Strategic Plan missing outcomes measurement
The lack of a way to measure whether the ONC's Federal Health IT Strategic Plan is meeting its goals – in quality or cost efficiencies – is one of the major shortcomings of the plan, according to one expert.
Thanks to an extended deadline, comments on the Strategic Plan, which lays out the ONC's roadmap for realizing Congress and the Obama Administration's health IT agenda, will continue to be accepted for another two weeks.
[See also: ONC pushes deadline back for comments on HIT agenda.]
The Strategic Plan's mandates include achieving adoption and information exchange through meaningful use of health IT, improving care, improving population health and reducing healthcare costs through the use of health IT, inspiring confidence and trust in health IT and empowering individuals with health IT to improve their health and the healthcare system and achieving rapid learning and technological advancement
"The plan is full of vision – good vision," said Wendy Whittington, MD, chief medical officer of Dallas-based Anthelio Healthcare Solutions, which provides comprehensive information technology and business process services to hospitals, healthcare providers and other businesses across the United States.
"But," she says, "it's our concern that, while it is terrific, there is no clear plan for carrying it out from a financial perspective."
[See also: Comments begin to flow on ONC's strategic plan.]
Whittington says what the plan requires from providers in terms of dollars invested far exceeds what those providers will get in return.
The plan doesn't discuss how to measure ROI, she says.
Outgoing ONC head David Blumenthal, MD, has said that "information is really the lifeblood of medicine" and that "health information technology is its circulatory system."

Collected data
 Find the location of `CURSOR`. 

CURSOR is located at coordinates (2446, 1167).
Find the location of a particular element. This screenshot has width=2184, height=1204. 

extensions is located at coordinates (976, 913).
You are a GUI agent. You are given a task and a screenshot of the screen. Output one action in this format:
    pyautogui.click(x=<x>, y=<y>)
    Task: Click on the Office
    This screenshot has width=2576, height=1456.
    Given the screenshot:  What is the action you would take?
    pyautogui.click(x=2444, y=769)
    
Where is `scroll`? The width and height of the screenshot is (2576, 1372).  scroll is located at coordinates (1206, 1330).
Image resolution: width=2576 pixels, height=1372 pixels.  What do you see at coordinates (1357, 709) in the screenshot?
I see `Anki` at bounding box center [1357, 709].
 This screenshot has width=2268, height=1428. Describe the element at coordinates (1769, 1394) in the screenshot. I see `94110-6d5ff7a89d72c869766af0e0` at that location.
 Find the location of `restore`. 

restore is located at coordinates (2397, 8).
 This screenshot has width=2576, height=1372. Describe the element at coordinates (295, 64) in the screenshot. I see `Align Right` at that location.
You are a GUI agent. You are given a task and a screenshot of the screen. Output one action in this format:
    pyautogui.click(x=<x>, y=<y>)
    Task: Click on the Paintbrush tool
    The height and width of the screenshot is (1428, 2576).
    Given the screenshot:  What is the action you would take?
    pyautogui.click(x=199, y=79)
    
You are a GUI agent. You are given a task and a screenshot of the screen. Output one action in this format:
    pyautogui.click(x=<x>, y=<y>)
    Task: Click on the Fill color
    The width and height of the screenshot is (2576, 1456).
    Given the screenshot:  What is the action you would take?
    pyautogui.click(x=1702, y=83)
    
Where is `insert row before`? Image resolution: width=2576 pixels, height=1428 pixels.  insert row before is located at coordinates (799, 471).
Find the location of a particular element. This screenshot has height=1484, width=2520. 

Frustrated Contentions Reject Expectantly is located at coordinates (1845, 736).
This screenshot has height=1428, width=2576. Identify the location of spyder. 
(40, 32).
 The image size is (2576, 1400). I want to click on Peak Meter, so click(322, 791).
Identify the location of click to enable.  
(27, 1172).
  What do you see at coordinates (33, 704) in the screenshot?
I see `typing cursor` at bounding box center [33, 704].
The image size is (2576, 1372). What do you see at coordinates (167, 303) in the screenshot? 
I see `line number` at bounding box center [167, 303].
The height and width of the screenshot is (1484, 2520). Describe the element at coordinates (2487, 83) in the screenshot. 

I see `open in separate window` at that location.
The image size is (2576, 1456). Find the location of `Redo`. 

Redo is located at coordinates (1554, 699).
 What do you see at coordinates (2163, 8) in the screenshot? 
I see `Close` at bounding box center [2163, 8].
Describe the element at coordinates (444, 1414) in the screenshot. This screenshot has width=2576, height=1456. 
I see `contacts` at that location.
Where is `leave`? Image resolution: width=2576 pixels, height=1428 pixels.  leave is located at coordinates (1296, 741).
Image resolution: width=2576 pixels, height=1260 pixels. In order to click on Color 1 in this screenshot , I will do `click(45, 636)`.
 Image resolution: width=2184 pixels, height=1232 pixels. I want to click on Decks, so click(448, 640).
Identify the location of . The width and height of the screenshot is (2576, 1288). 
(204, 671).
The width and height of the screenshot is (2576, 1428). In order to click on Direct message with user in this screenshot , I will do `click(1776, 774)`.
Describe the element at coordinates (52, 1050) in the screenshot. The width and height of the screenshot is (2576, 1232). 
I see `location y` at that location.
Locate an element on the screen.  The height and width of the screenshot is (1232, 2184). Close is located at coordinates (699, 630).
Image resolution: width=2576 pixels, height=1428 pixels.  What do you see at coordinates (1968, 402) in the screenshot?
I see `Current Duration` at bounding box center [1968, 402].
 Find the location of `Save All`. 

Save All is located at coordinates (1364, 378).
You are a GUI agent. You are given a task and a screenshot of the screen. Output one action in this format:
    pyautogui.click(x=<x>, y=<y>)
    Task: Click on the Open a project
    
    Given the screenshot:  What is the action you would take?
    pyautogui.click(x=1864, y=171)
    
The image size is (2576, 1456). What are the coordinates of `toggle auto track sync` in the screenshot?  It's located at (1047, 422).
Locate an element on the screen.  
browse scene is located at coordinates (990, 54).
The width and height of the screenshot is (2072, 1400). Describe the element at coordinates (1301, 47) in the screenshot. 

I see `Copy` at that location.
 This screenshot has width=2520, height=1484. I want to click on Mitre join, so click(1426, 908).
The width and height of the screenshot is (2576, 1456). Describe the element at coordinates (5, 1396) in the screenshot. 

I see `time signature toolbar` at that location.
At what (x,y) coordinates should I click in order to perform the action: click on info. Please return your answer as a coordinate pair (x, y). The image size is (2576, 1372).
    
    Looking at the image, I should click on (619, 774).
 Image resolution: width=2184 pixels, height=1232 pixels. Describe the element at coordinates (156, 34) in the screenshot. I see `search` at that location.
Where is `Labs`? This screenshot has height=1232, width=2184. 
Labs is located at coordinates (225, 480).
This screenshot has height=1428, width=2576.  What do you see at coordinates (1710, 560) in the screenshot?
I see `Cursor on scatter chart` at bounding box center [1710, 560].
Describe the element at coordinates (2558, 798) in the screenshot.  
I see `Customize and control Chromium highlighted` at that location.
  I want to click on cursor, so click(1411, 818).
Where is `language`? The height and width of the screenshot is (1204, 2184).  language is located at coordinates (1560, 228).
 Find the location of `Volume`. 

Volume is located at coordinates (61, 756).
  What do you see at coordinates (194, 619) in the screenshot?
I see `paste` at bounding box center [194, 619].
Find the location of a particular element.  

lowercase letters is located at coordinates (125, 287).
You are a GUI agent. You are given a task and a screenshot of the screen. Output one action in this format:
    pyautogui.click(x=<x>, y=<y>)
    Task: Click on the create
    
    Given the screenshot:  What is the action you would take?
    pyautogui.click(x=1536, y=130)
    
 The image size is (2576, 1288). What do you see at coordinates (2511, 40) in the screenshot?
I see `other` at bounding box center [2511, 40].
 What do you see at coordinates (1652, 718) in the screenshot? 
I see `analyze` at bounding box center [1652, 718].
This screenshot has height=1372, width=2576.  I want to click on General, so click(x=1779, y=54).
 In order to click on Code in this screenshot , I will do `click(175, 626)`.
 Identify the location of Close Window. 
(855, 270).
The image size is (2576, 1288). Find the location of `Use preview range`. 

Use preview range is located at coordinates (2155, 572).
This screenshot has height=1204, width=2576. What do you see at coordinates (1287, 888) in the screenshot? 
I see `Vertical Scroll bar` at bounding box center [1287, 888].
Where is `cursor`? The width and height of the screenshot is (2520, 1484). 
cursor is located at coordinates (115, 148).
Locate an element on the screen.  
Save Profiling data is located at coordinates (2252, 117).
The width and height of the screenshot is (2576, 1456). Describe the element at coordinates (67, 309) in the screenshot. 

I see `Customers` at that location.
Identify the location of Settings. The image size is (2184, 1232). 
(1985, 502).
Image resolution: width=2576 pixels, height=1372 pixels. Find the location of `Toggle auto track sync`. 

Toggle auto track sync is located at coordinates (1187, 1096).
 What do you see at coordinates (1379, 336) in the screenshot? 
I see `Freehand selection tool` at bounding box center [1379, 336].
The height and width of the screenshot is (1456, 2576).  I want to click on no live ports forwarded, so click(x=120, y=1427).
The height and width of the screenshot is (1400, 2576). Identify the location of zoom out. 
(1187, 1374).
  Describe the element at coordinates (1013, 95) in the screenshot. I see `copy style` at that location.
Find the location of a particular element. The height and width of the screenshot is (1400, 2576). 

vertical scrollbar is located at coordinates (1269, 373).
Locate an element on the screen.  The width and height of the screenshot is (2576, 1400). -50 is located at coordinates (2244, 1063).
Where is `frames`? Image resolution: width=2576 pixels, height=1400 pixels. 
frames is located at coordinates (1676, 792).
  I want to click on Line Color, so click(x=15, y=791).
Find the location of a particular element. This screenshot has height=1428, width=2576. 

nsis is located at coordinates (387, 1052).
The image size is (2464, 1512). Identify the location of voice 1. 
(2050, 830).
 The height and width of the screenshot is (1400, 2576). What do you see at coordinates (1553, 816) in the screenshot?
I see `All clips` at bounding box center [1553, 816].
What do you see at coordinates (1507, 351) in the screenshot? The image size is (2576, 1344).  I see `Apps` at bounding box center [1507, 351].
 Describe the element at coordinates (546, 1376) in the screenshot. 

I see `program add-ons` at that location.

Required work -
a) In the article on the health IT strategic plan, render the sentence "The plan doesn't discuss how to measure ROI, she says." in Spanish.
b) Rewrite the article on the health IT strategic plan beginning at the words "[See also: Comments" and stopping after "get in return.", swapping "dollars" for "funds".
The collected data above is not needed for any of the tasks.

Answers to the problems -
a) El plan no explica cómo medir el ROI, dice ella.

b)
[See also: Comments begin to flow on ONC's strategic plan.]
Whittington says what the plan requires from providers in terms of funds invested far exceeds what those providers will get in return.